Task objective - Everything from the line holding "The height and width of the screenshot is (711, 801)." through the final line of the records is to be transcribed exactly, except pictures, and nothing beyond that.

Data shown -

^^^^^^^^^^^^^^^^

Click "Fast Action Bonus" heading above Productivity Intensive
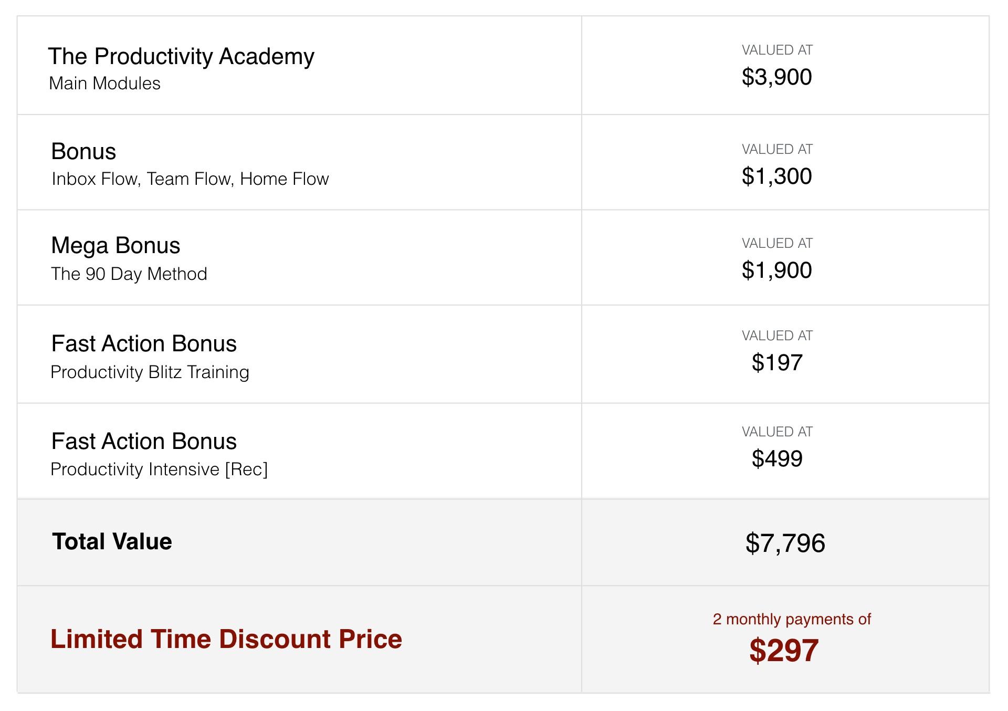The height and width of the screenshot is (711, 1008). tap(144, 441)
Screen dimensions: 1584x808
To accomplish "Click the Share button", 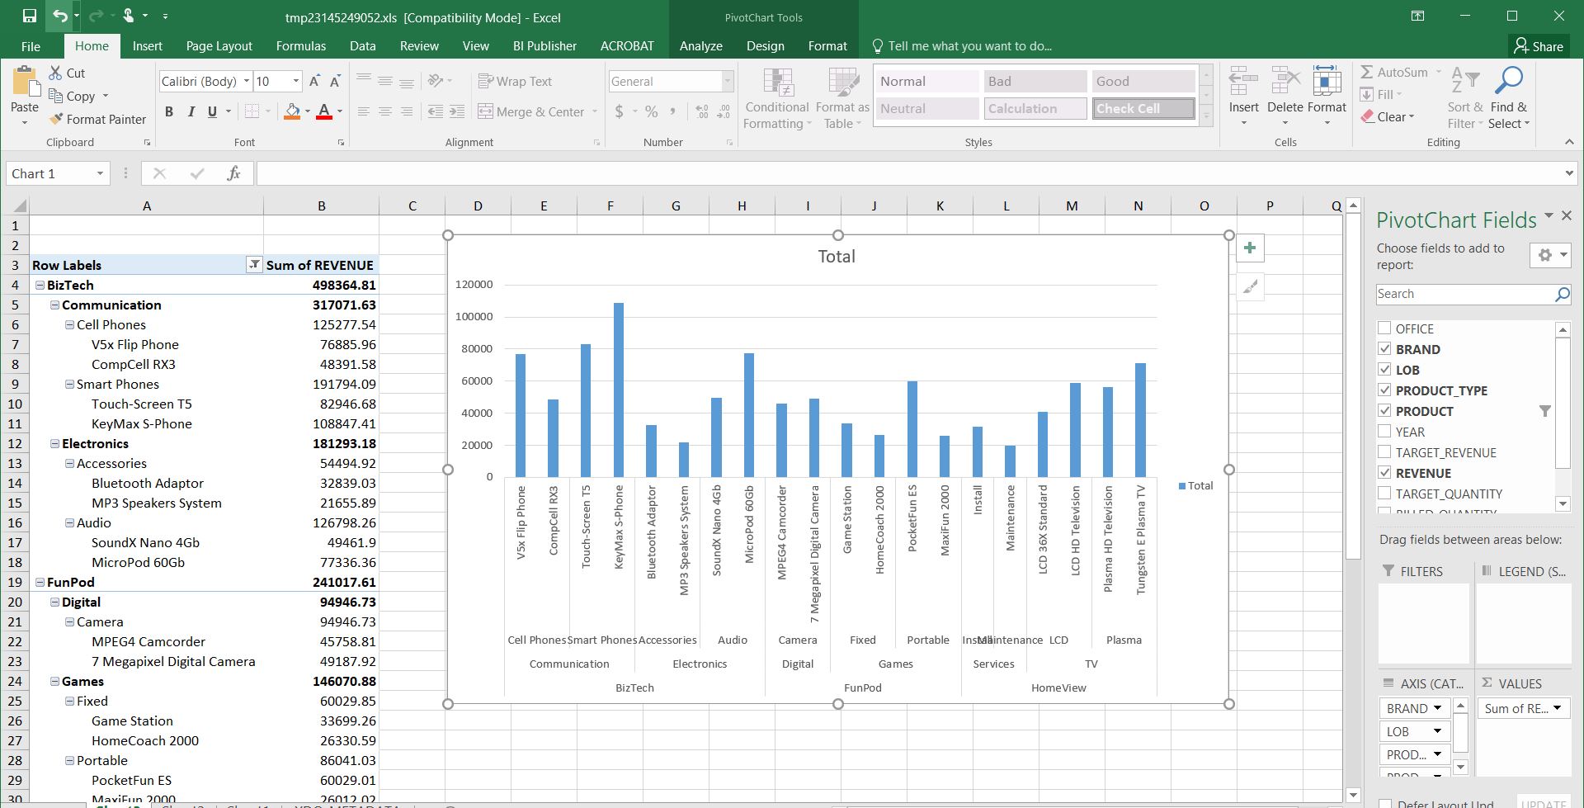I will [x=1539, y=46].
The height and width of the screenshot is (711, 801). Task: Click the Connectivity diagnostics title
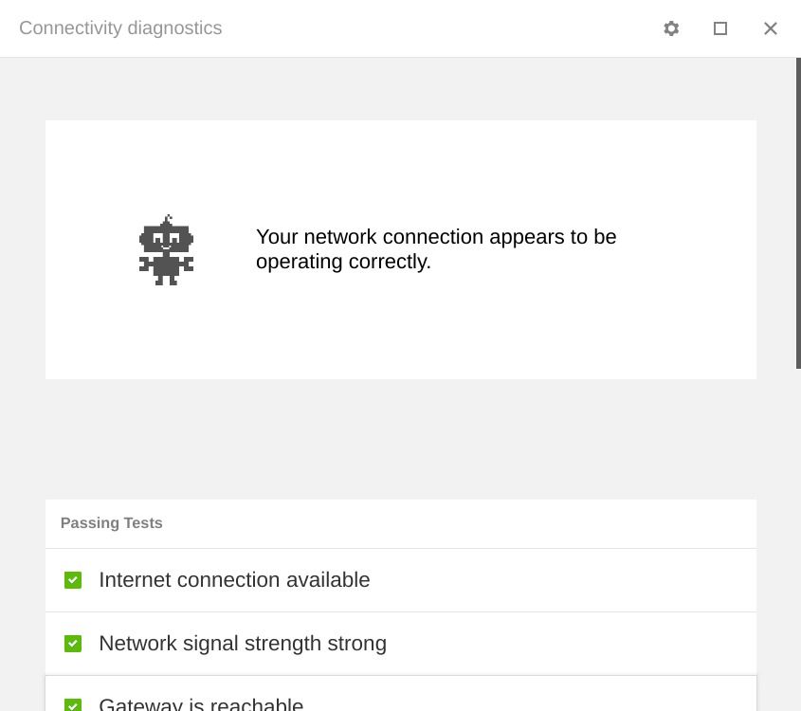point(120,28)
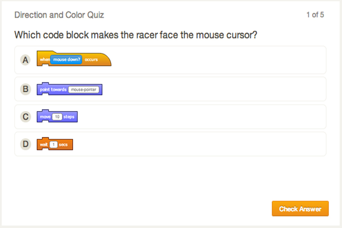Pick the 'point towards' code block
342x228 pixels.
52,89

^^^^^^^^^^^^^^^^

Exercise output -
The height and width of the screenshot is (711, 801). Task: Click the Connectivity diagnostics title
point(120,28)
Pick the 'point towards' code block
342x228 pixels.
52,89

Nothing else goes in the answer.